<<<<
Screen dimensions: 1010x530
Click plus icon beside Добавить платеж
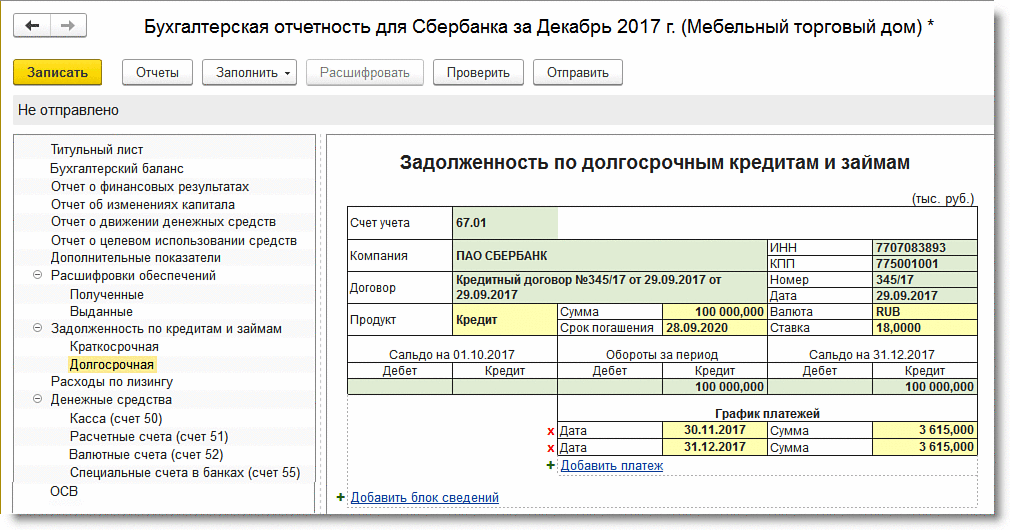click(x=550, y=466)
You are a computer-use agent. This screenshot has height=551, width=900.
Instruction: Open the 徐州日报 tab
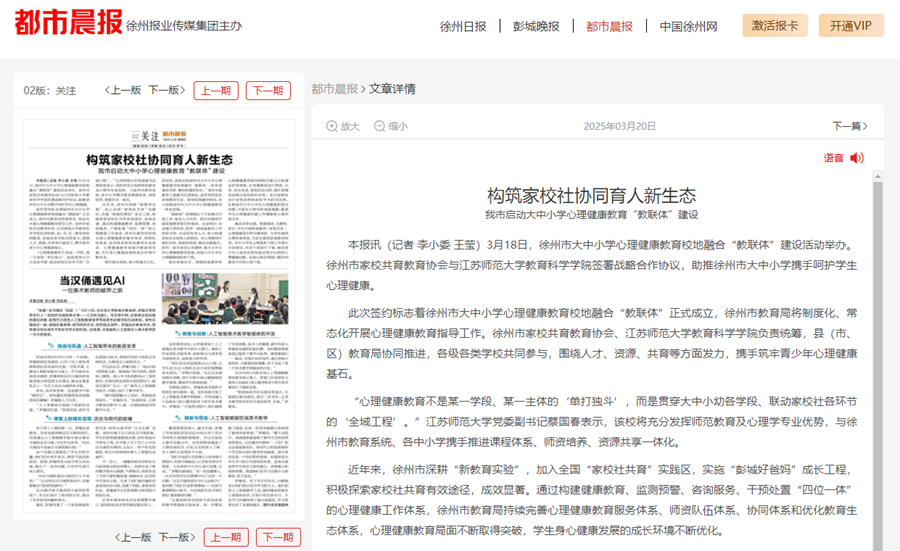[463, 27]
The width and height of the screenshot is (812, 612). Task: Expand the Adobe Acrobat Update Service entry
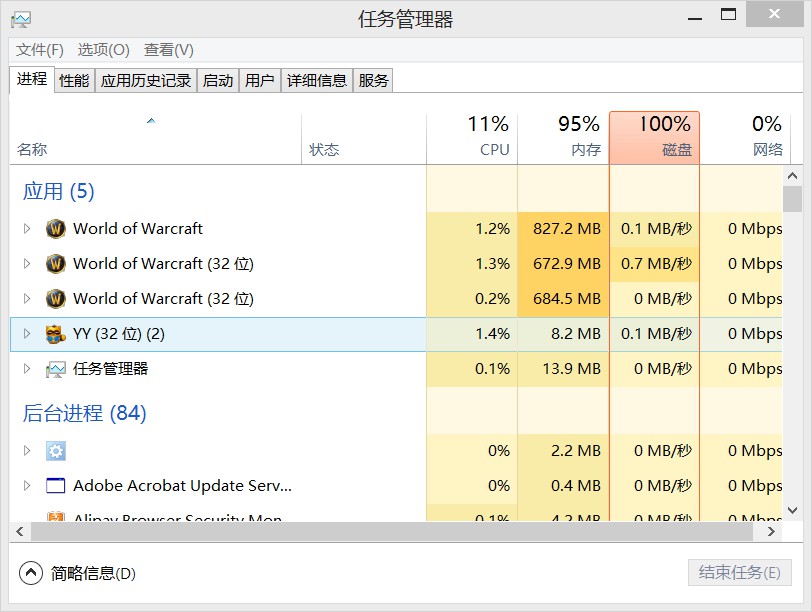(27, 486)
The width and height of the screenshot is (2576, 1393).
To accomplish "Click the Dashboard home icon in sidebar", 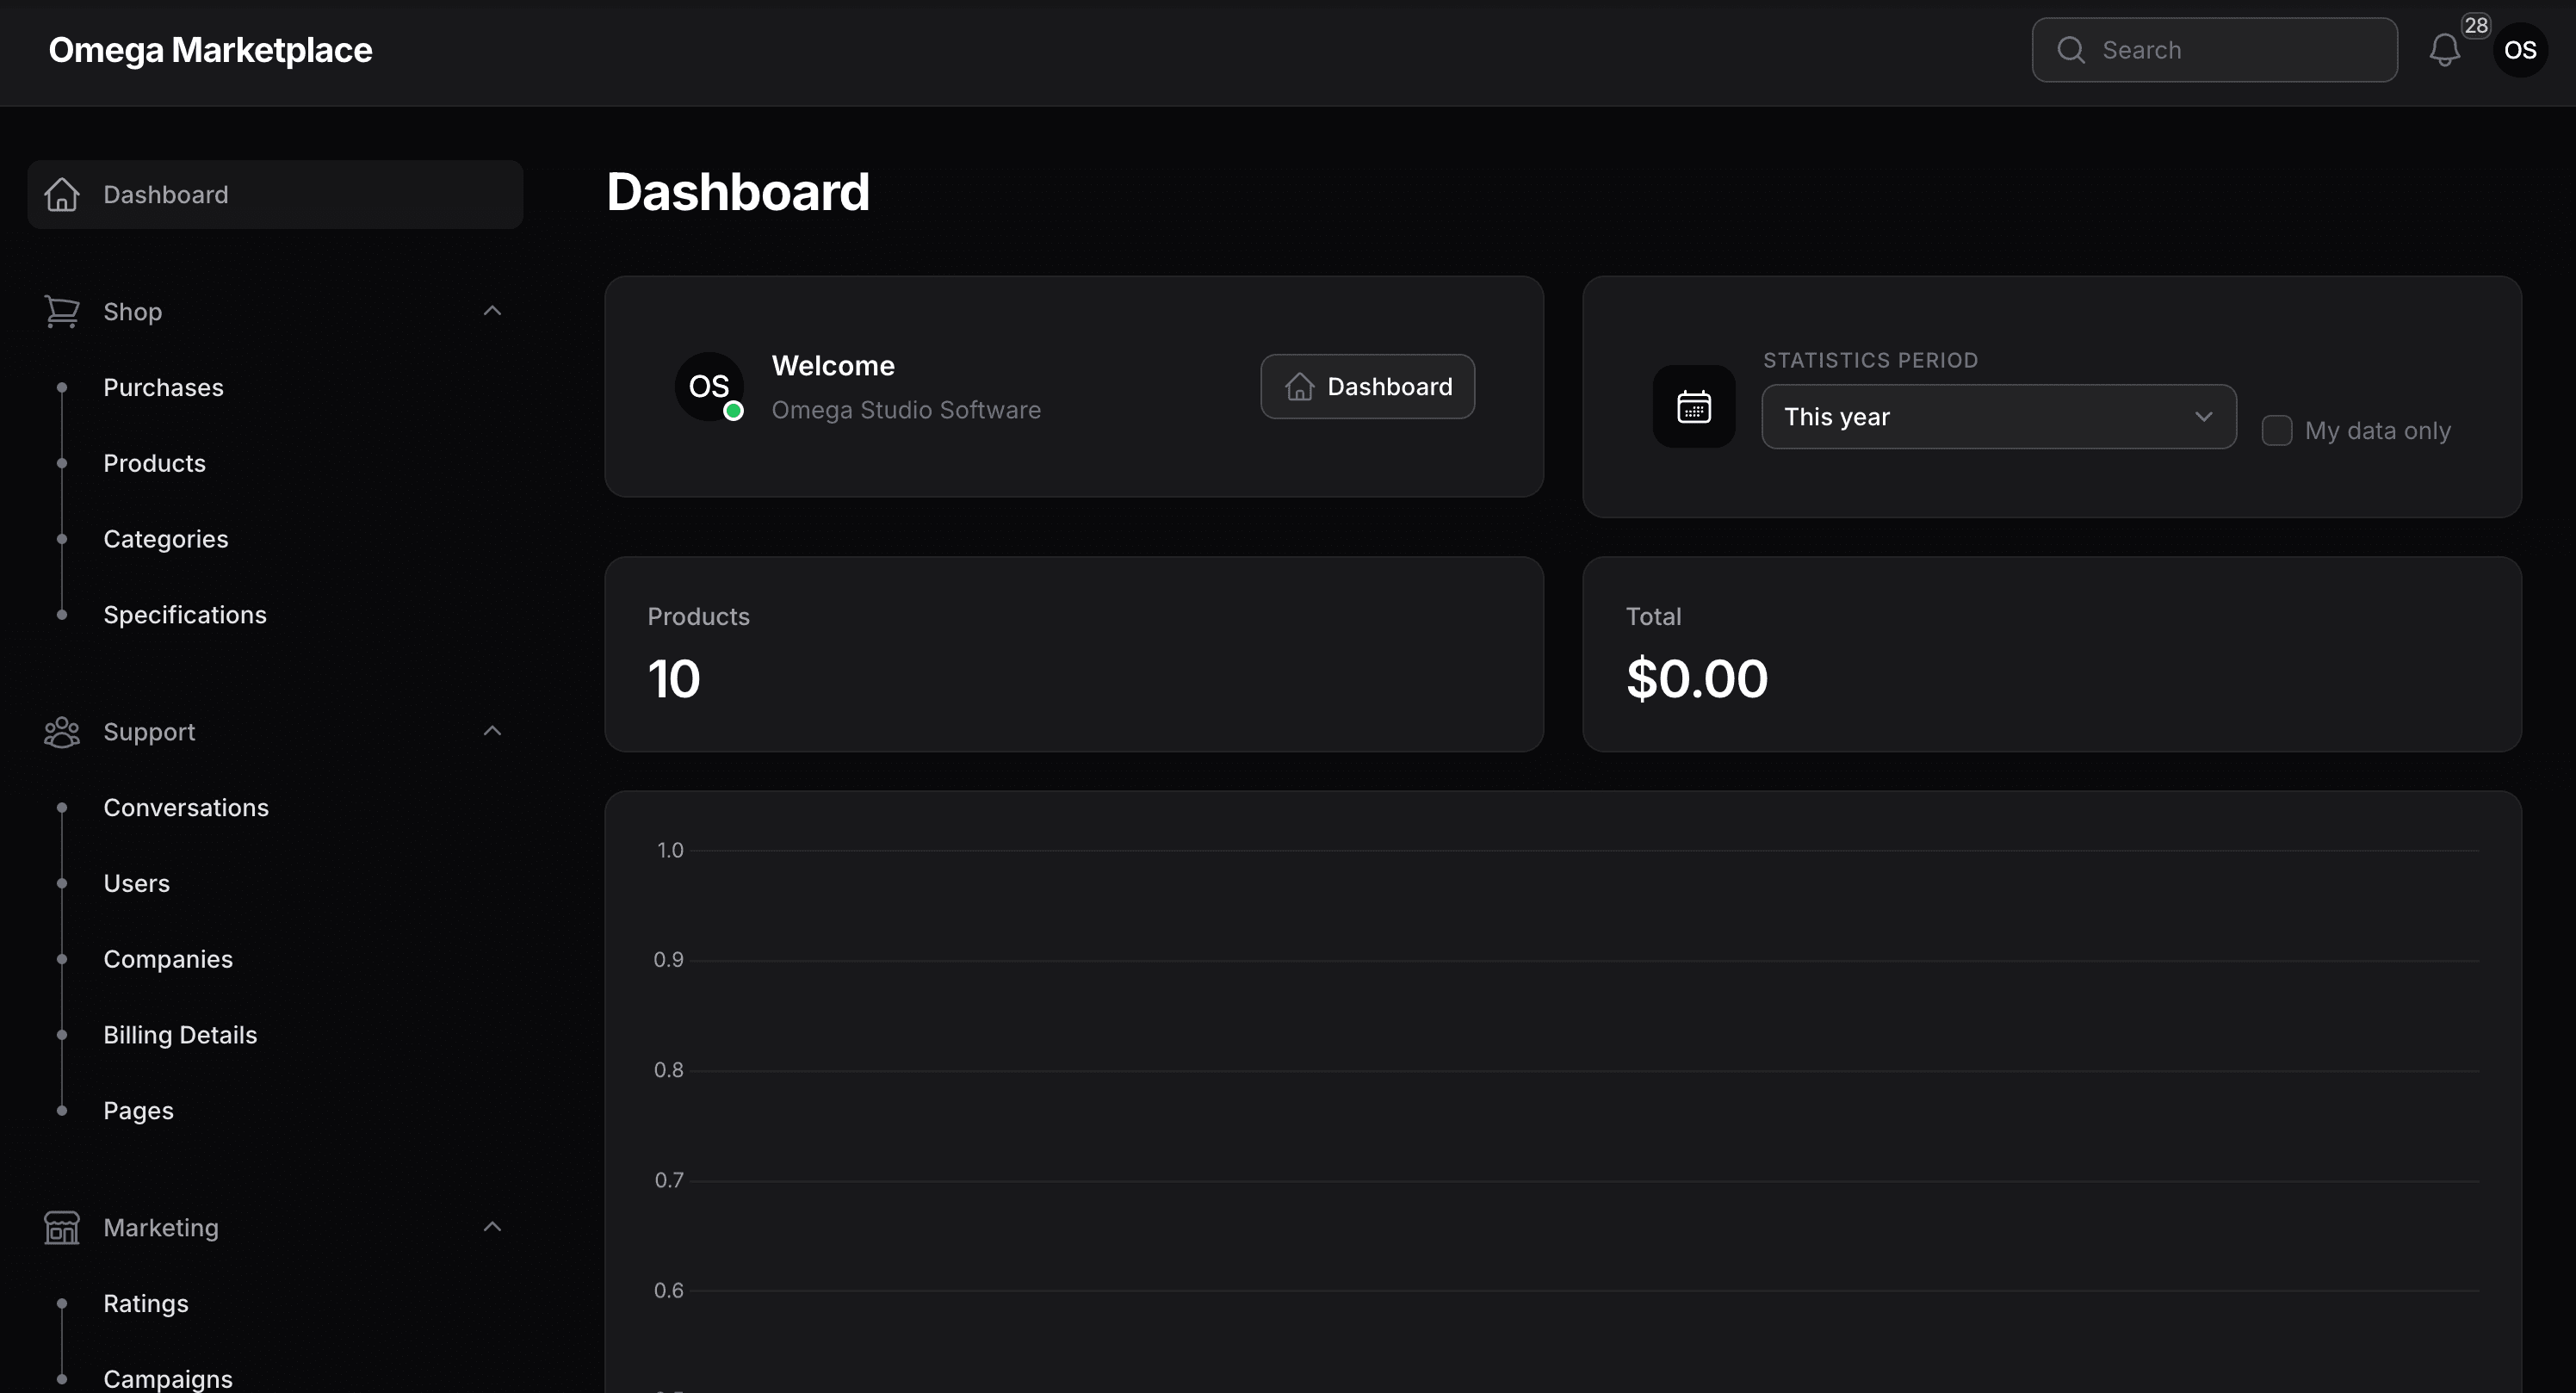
>>>>
**About this task**
Exactly the lines from the one with "The width and height of the screenshot is (812, 612)." through the end of the records are to be repeated, both ends included, and pictures are to be omitted.

**Solved exercise**
The width and height of the screenshot is (812, 612). Task: Expand the Adobe Acrobat Update Service entry
(27, 486)
The width and height of the screenshot is (2576, 1393).
To accomplish "Click the Dashboard home icon in sidebar", 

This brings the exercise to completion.